Matt Sandell
- Born: Matthew Sandell 20 February 1995 (age 30) Wellington, NSW, Australia
- Height: 1.87 m (6 ft 1+1⁄2 in)
- Weight: 112 kg (17 st 9 lb; 247 lb)
- School: St Joseph's College, Hunters Hill

Rugby union career
- Position: Prop

Senior career
- Years: Team / Apps / (Points)
- 2014–pres.: Sydney University / 17 / (20)
- 2014–15: Sydney Stars / 5 / (0)
- 2018: Sydney Rays / 4 / (0)
- 2018–pres.: San Diego Legion / 0 / (0)
- Correct as of 14 October 2018

Super Rugby
- Years: Team / Apps / (Points)
- 2015–18: NSW Waratahs / 0 / (0)

International career
- Years: Team / Apps / (Points)
- 2012–13: Australian Schoolboys
- 2014–15: Australia U20 / 3 / (5)

= Matt Sandell =

Australian rugby union player

Matthew Sandell (born 20 February 1995) is an Australian rugby union football player.

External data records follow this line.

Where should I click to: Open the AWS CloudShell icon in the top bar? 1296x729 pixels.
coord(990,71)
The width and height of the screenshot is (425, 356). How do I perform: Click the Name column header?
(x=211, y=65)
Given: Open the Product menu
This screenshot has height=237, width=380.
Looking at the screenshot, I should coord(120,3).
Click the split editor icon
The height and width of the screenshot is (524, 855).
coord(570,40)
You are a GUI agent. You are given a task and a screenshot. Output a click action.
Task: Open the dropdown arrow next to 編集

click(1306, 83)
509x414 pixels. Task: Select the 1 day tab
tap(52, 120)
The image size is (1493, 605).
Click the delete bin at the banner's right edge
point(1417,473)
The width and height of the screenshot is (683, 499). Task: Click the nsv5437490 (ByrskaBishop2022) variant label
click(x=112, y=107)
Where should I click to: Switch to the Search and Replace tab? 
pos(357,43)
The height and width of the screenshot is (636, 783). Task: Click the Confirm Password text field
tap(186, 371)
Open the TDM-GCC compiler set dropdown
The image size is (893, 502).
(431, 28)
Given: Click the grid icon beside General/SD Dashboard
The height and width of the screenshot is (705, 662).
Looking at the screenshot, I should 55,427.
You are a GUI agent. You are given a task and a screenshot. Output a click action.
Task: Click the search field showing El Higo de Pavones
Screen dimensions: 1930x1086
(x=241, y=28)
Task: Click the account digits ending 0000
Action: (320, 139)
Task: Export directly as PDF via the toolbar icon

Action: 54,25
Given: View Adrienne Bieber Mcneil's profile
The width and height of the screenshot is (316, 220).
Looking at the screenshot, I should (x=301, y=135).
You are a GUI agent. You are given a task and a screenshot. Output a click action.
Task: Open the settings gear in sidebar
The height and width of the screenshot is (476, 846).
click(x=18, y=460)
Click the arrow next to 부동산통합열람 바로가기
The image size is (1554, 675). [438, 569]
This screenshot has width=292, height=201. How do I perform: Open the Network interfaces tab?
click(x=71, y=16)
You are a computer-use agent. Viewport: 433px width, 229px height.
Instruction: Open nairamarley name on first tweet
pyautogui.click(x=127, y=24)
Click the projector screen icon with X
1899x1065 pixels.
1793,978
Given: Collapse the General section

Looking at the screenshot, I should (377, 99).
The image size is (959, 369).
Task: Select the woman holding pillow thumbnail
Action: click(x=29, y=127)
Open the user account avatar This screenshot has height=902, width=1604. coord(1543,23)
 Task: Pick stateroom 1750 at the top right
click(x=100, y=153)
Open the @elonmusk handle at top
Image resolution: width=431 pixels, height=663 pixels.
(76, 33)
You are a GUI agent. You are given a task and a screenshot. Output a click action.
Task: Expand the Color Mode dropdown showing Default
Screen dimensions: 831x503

He is currently contracted with the San Diego Legion team in the United States. Sandell previously played for the Sydney Rays and Sydney Stars and was a squad member of the New South Wales Waratahs. His usual position is tighthead prop.

Sandell was born in Wellington, New South Wales, and spent his early years in Mudgee. He later attended St Joseph's College, Hunters Hill where he played in the 1st XV rugby team from 2011 to 2013 as tight-head prop. He was selected for the Australian Schoolboys side in 2012 and 2013, winning the Trans-Tasman Shield in New Zealand in 2012, and touring with the team to Europe in 2013.

After joining the Sydney University rugby club and making his debut in the Shute Shield, Sandell was selected to represent Australia at the 2014 IRB Junior World Championship hosted by New Zealand. Later that year he was chosen in the Sydney Stars squad to compete in the inaugural National Rugby Championship.